Thanks, CfCS, for your comment. Keep in mind that Physics Today’s website has a wider readership than its print issue does. A lot of online readers are scientists, but not physicists.
Thanks by your useful remark. I incorrectly supposed that recent popular books by Roger Penrose, Lee Smolin, and Peter Woit provided to general readers a fair presentation of the real status of string theory, but your response may mean that I was mistaken and that more info is needed.
String theory has become controversial in large part because certain publicity-seeking individuals decided to take their criticisms to the wider public. Peter Woit and Lee Smolin are not taken seriously by the theoritcal-physics community; indeed, the former is not a professor and has few if any publications, his claim to fame being a blog. Only Penrose is an esteemed figure in the theoretical physics community, but he hasn’t produced important results in decades, and his work in “quantum neuroscience” makes string theory look grounded and rigorous; he’s throwing stones in a glass house.
There are two reasons a person might be excited about string theory: That it might make testable predictions, or that it generates ideas for other areas of physics and mathematics. It hasn’t made a single definite, direct, testable prediction, but many major new ideas in high-energy theoretical physics over the last few decades have had their origins in string theory, and physicists are hoping that we might see evidence of some of those ideas in experiments in the near future. Examples include supersymmetry (born from string theory in the 1970s) and brane worlds (born from string theory in the 1990s).
String theory has also revealed enormous insight into conventional quantum-field theories and condensed matter systems, insights that would have been difficult to spot had people been looking for them directly in their respective disciplines. The tools from string theory have provided staggeringly powerful tools for analyzing these systems, and insofar as string theory has enlarged our toolkits for conventional particle physics, that’s been very helpful.
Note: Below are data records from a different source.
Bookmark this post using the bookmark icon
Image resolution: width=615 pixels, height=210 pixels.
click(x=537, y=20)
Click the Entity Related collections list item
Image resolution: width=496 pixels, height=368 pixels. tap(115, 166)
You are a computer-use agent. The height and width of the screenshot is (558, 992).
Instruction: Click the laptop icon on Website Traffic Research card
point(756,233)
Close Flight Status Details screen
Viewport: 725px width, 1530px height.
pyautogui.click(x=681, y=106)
That latter reason is why string theory has become a key part of the curriculum for grad students in theoretical physics. Most of those students won’t go into string theory, but the tools they learn there and the extra intuition they develop can often be extremely useful in other subjects.
So it’s well worth reporting articles that use string theory to reveal things about other areas of physics, apart from articles that address the long quest to use string theory to make its own direct predictions about quantum gravity.
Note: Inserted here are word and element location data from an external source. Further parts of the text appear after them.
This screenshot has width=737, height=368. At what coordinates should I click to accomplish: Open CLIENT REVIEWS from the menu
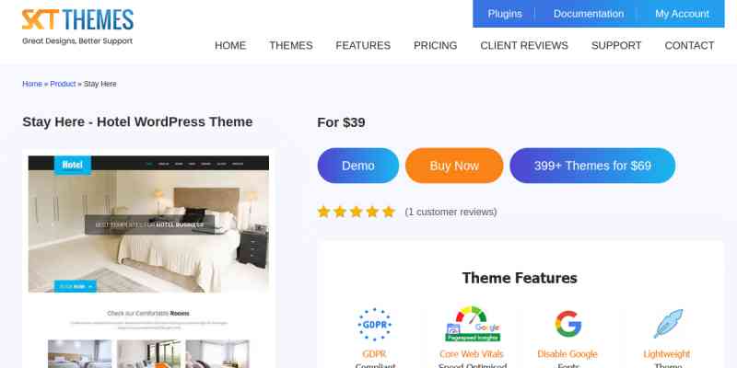(523, 45)
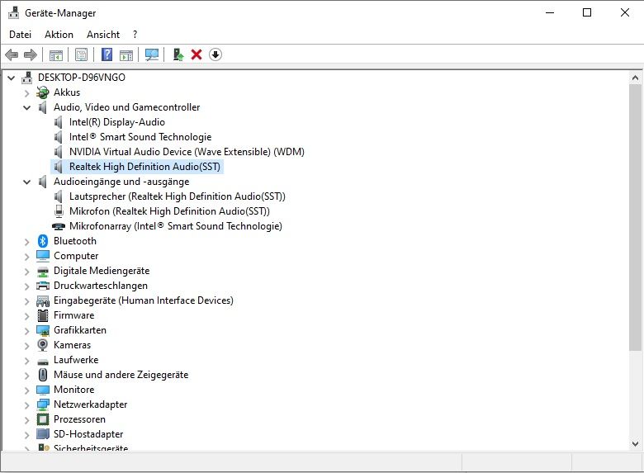Image resolution: width=644 pixels, height=473 pixels.
Task: Click the Bluetooth category icon
Action: point(43,241)
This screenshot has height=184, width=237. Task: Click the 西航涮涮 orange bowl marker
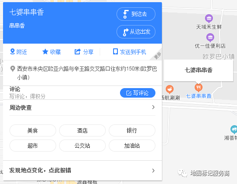coord(170,89)
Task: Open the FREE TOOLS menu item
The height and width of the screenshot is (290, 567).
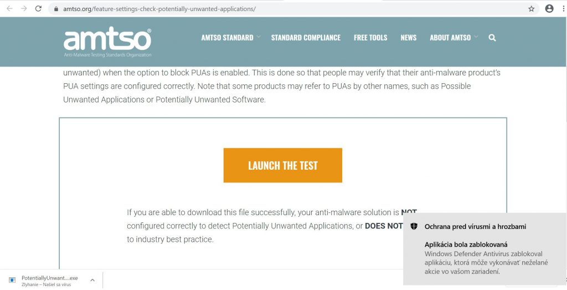Action: (370, 38)
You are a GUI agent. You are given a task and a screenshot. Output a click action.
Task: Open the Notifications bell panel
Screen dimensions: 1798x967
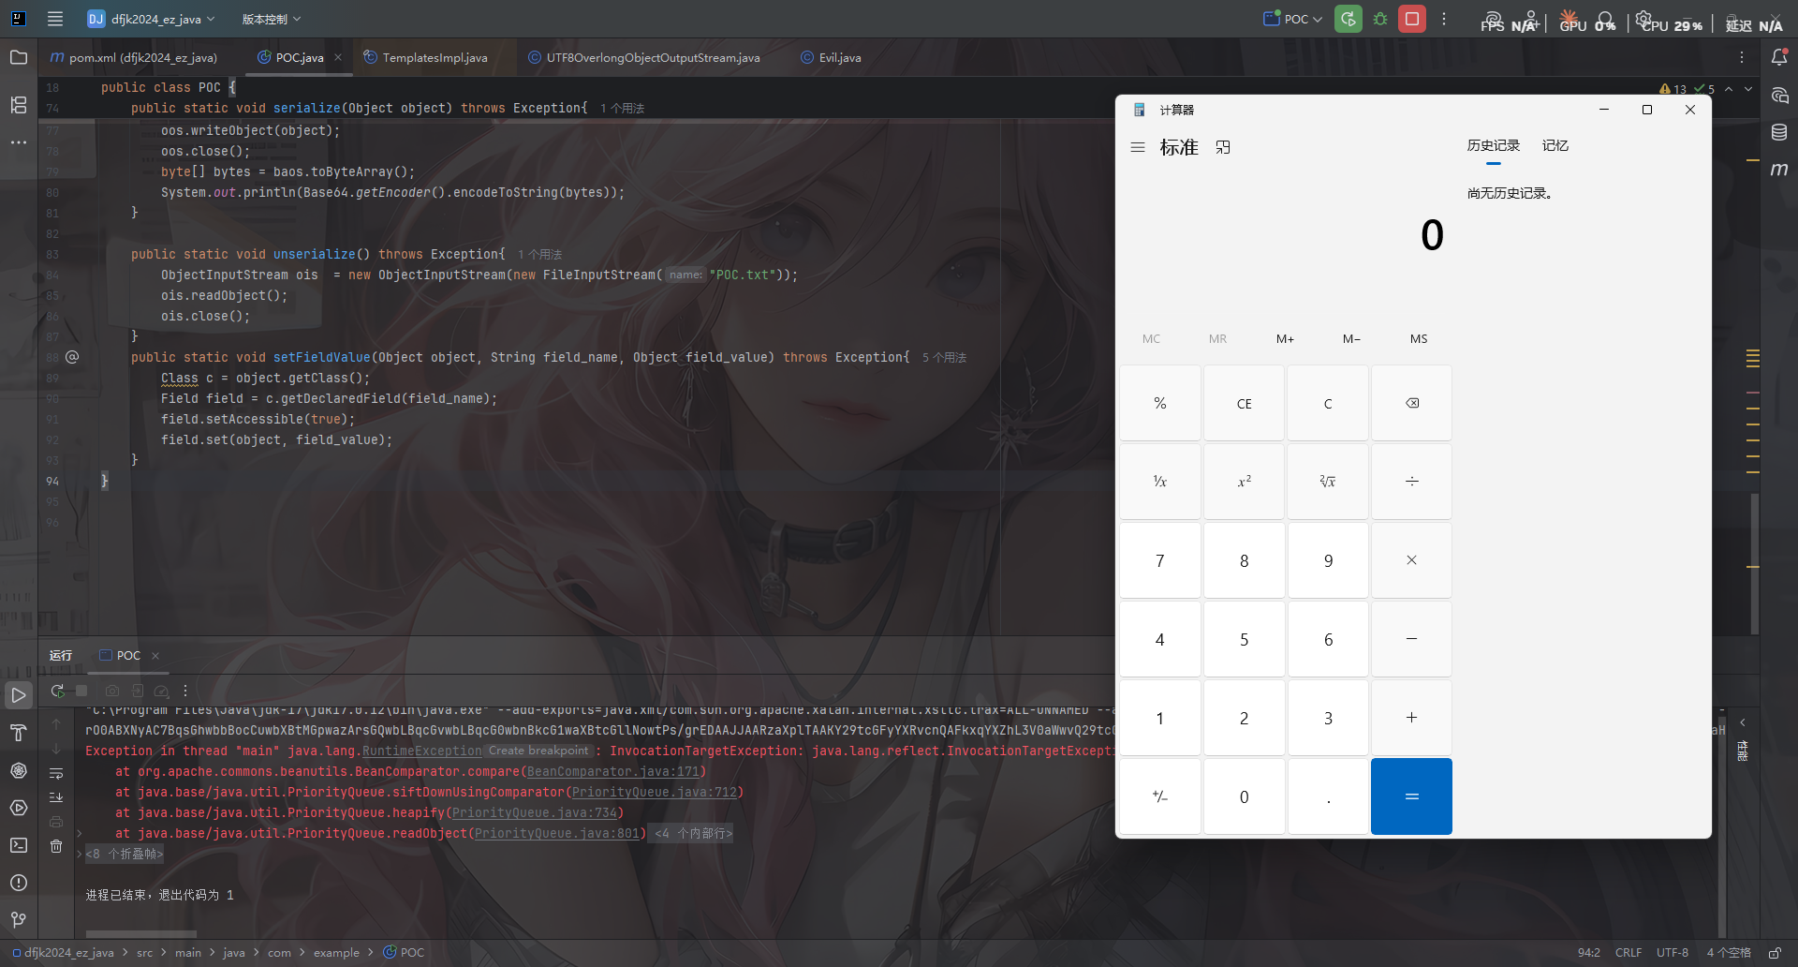[x=1779, y=57]
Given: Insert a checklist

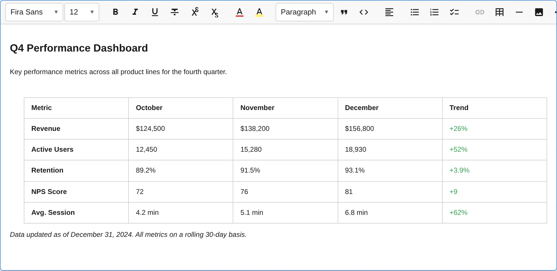Looking at the screenshot, I should tap(454, 12).
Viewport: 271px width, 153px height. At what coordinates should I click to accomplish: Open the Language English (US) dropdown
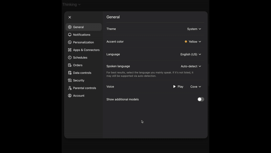click(191, 54)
String theory is so abstract that it is hard to understand it in real physical terms, i.e. no dimension, no size, no enrgy of a unit string, etc.
String theory is logically inconsistent theory, because it considers Lorentz symmetry and existence of extradimensions, which would manifest just with violation of Lorentz symmetry.
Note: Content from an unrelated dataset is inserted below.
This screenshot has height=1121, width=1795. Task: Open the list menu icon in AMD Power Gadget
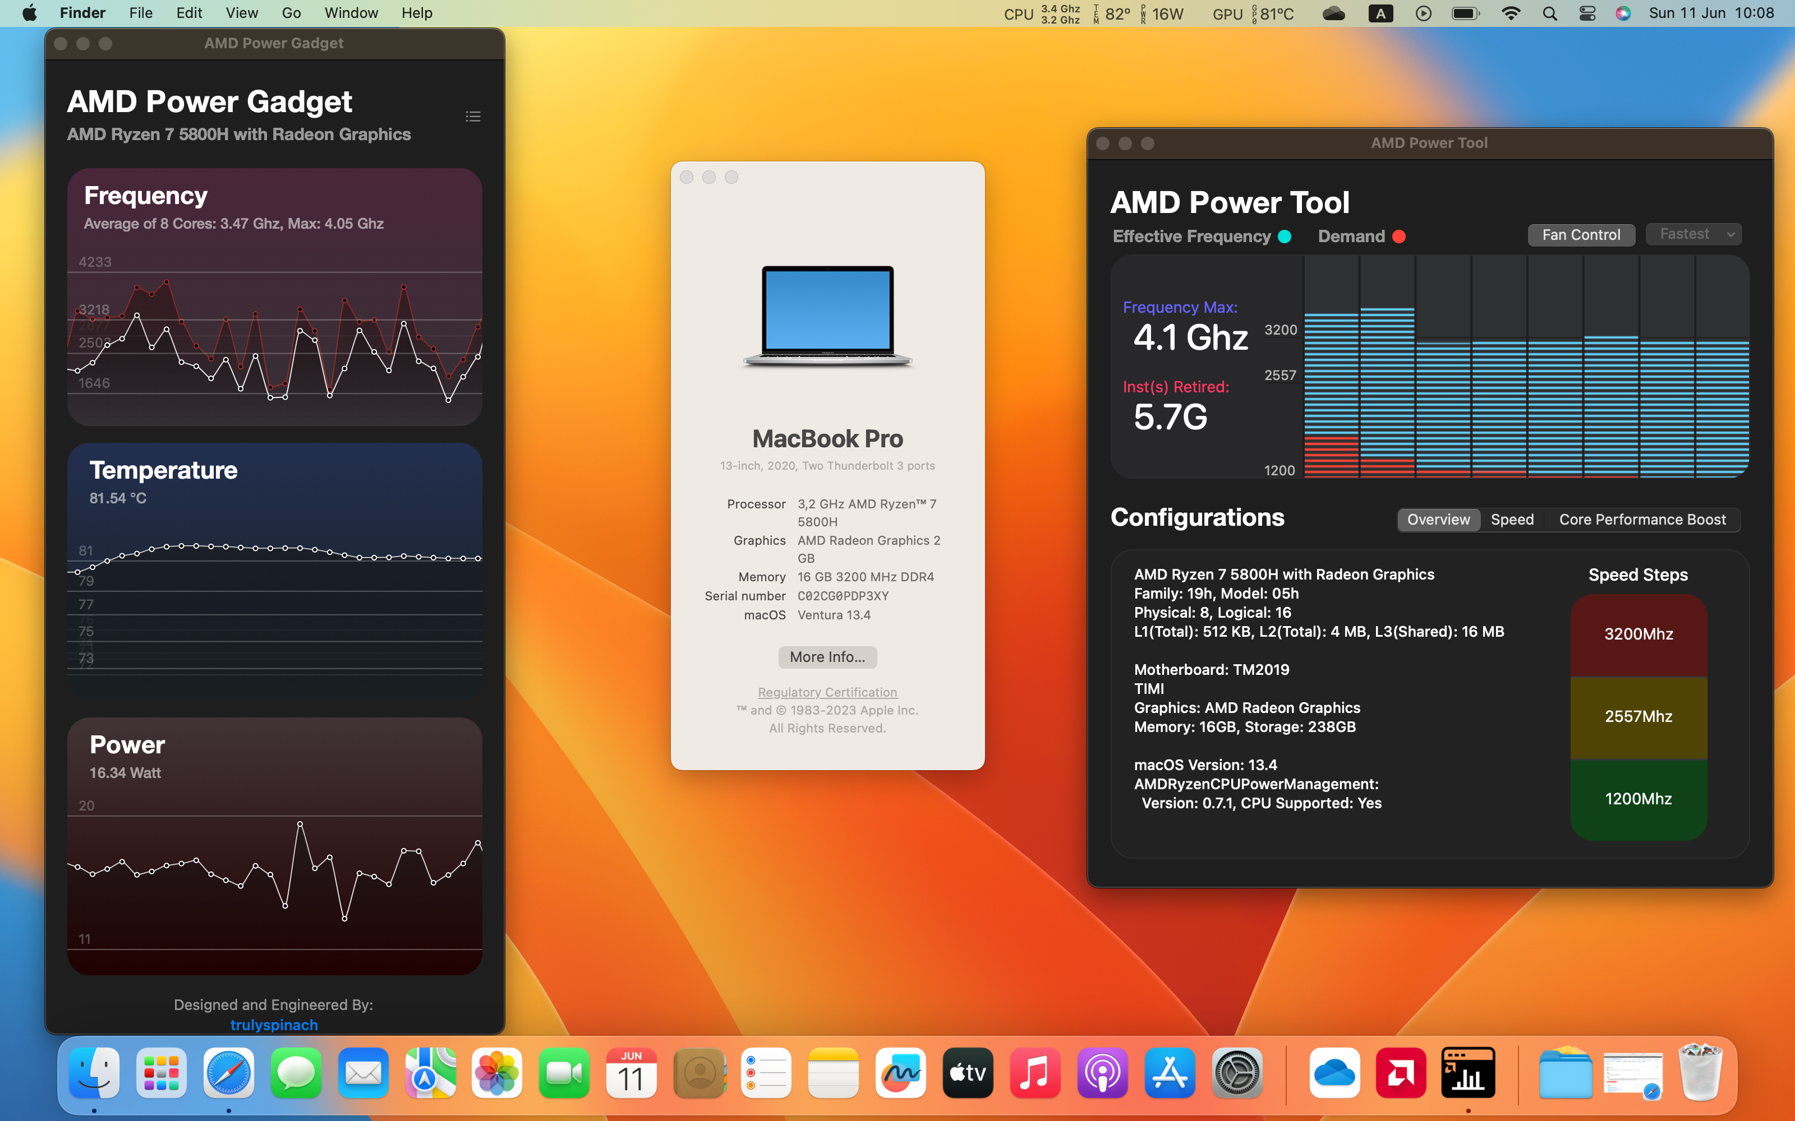[x=472, y=116]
STRINGS ATTACHED — James Ph. Kotsybar
Physicists foresee a utopia (once they squint through micro-myopia) where all of the forces of nature should become unified and be understood. Even in science, letting go is hard, and notions are the hardest to divorce, but, to reach there, they’ll have to discard their classical point-particles of force.
While Newton works large-scale, his physics fail, and even Einstein’s theories can’t subsist, when applied to the sub-atomic scale. The answers they produce just can’t exist.
Particle physics, in quantum foam, sank, when its researchers walked the length of Planck.